Top of Provided information
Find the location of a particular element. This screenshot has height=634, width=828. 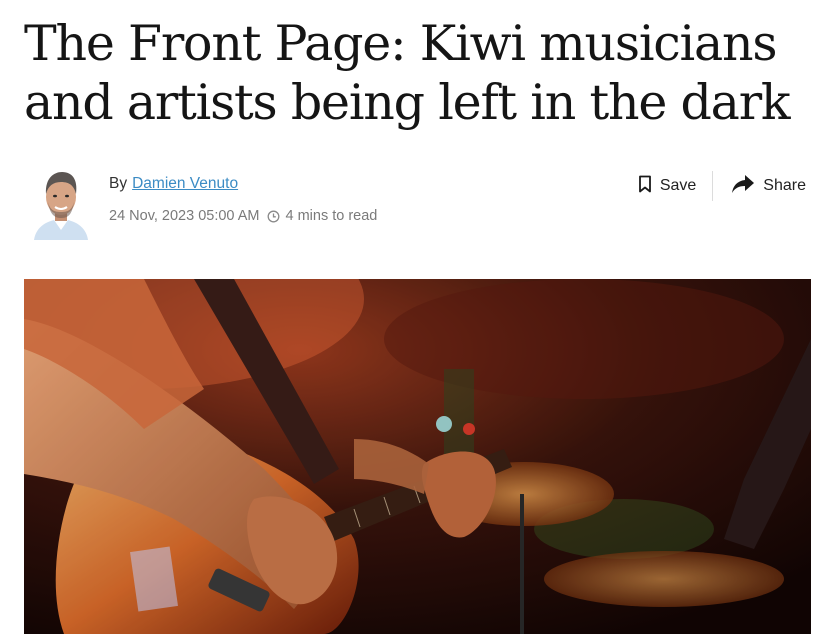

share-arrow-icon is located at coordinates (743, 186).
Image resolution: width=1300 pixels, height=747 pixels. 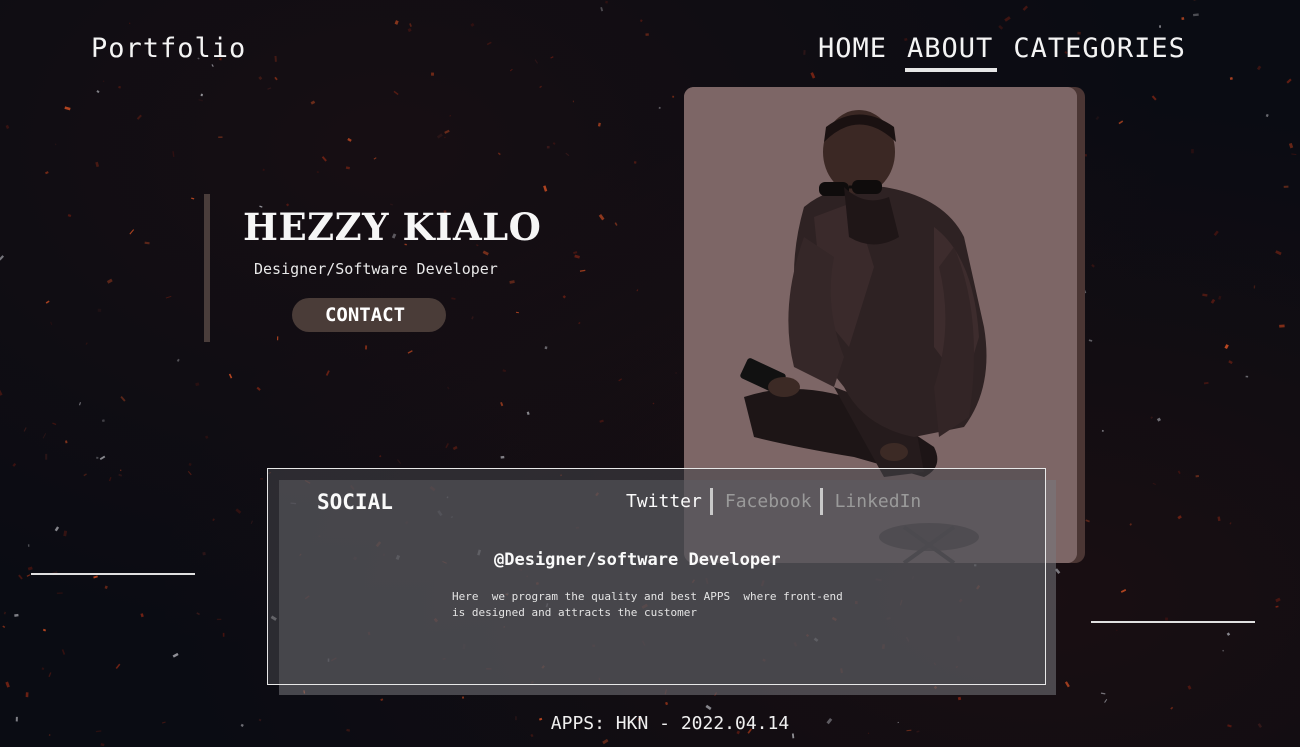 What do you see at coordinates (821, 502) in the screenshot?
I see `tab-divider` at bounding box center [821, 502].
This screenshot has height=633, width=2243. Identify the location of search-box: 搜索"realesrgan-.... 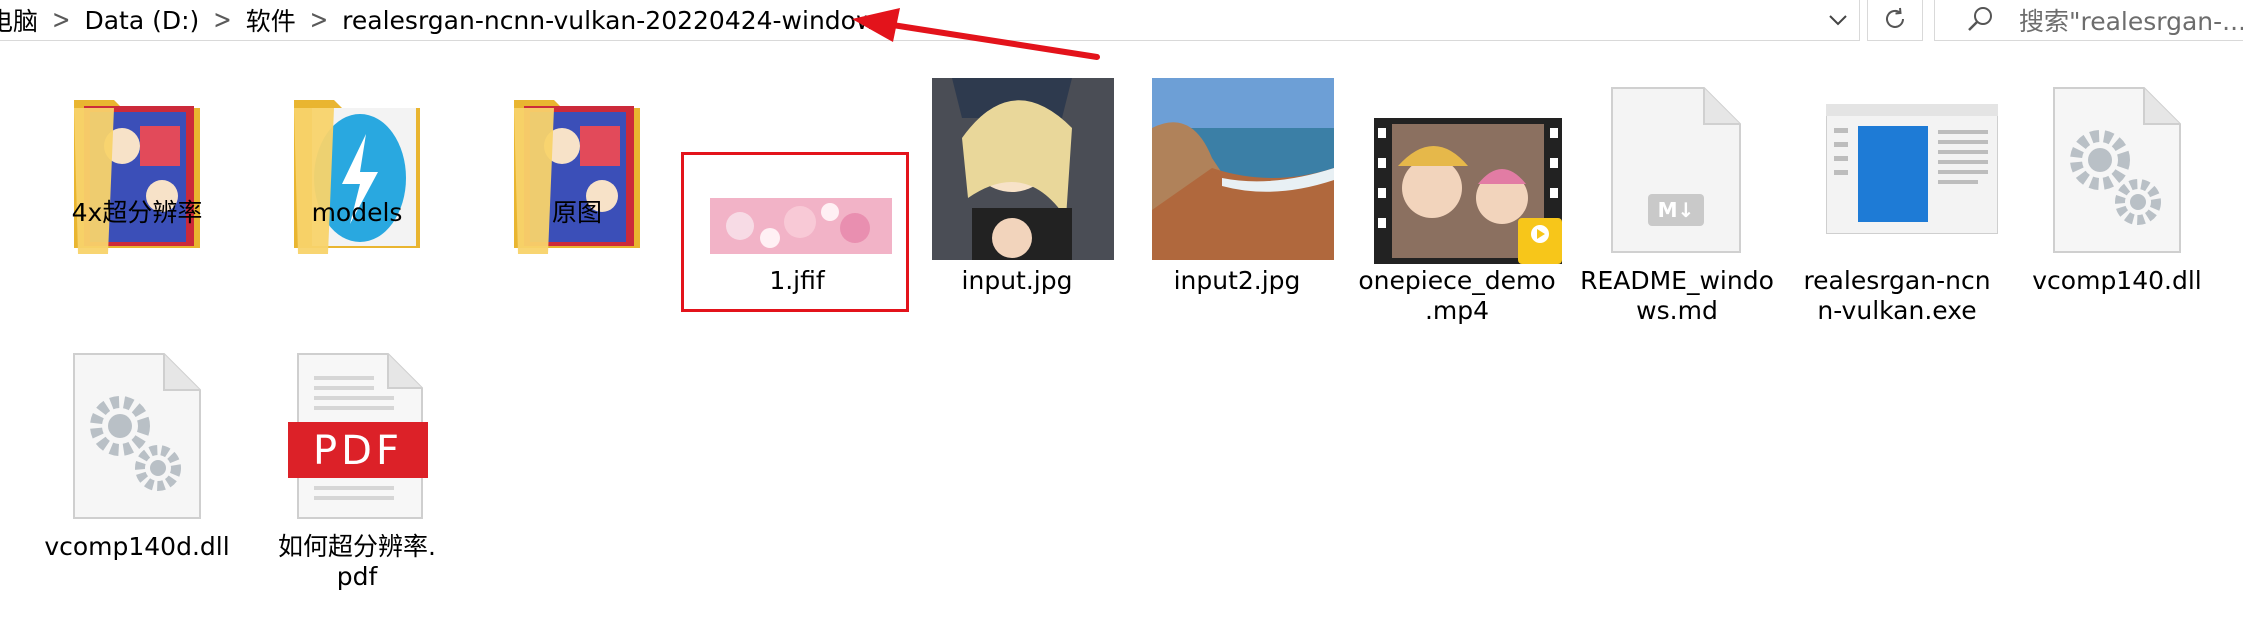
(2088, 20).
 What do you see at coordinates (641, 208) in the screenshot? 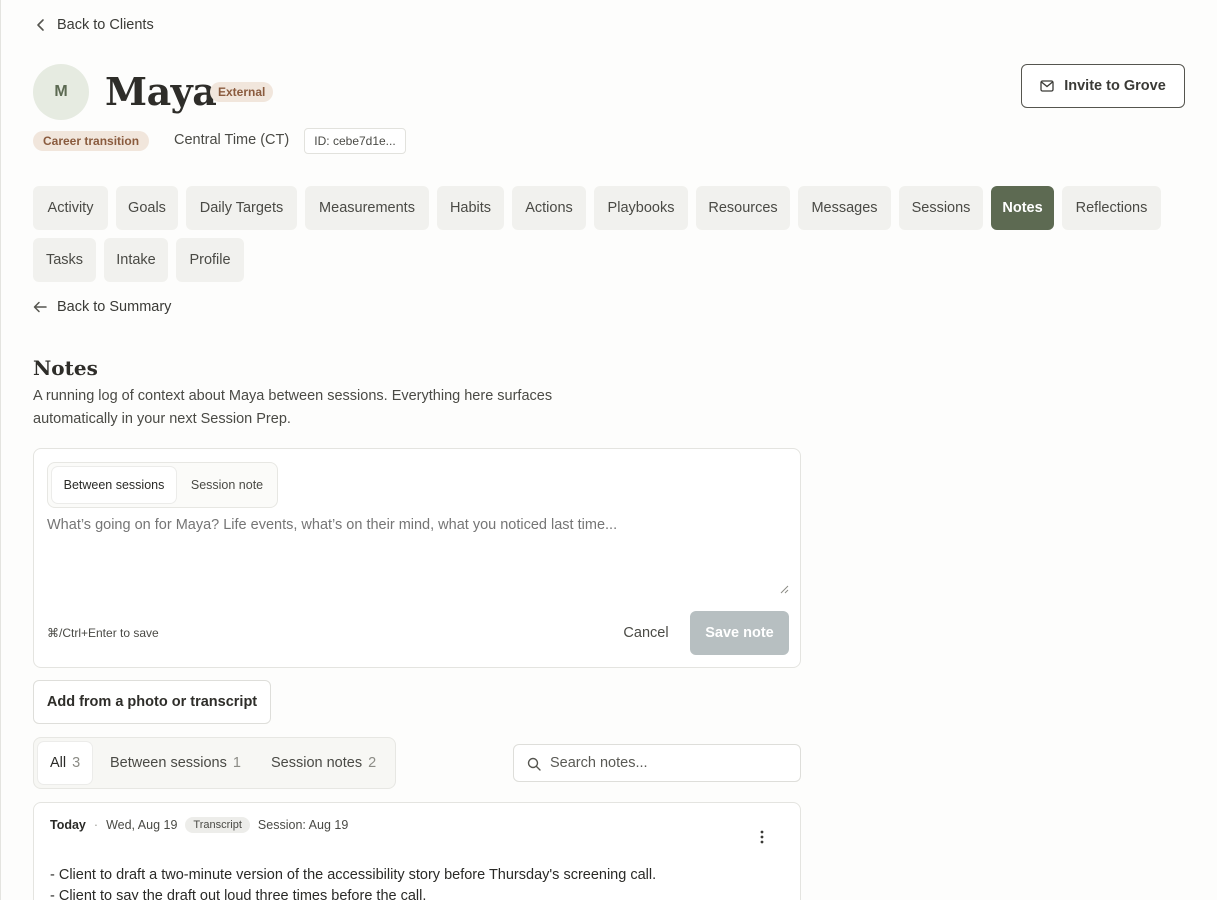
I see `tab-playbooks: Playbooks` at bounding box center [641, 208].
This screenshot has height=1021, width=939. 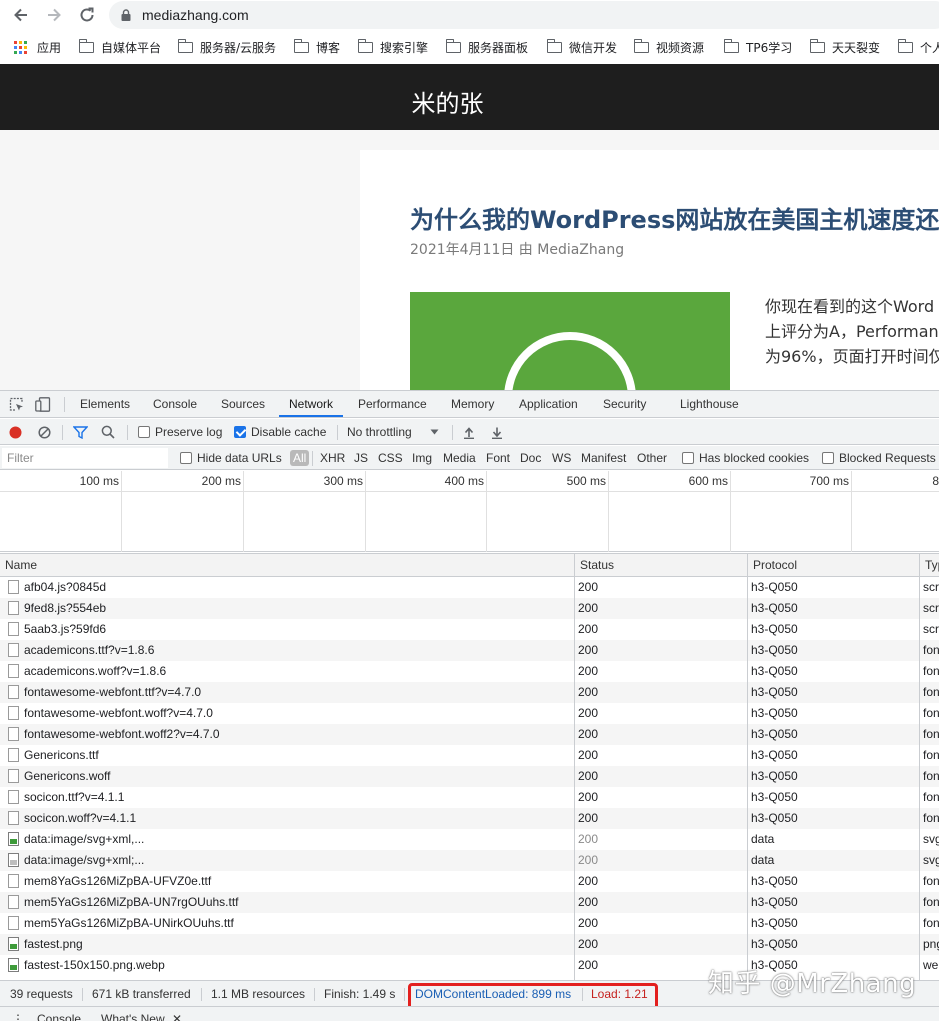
Bottom of Provided information
Exercise directions: Starting at the line that contains "This screenshot has height=633, width=2243." and continuing to the end of the rows, output every line as a numbered list, skipping blank lines. Leave the pictures out.

Answer area:
1. This screenshot has height=633, width=2243. Identify the location of search-box: 搜索"realesrgan-.... 
2. (2088, 20).
3.  What do you see at coordinates (641, 208) in the screenshot? 
4. I see `tab-playbooks: Playbooks` at bounding box center [641, 208].
5. This screenshot has height=1021, width=939. 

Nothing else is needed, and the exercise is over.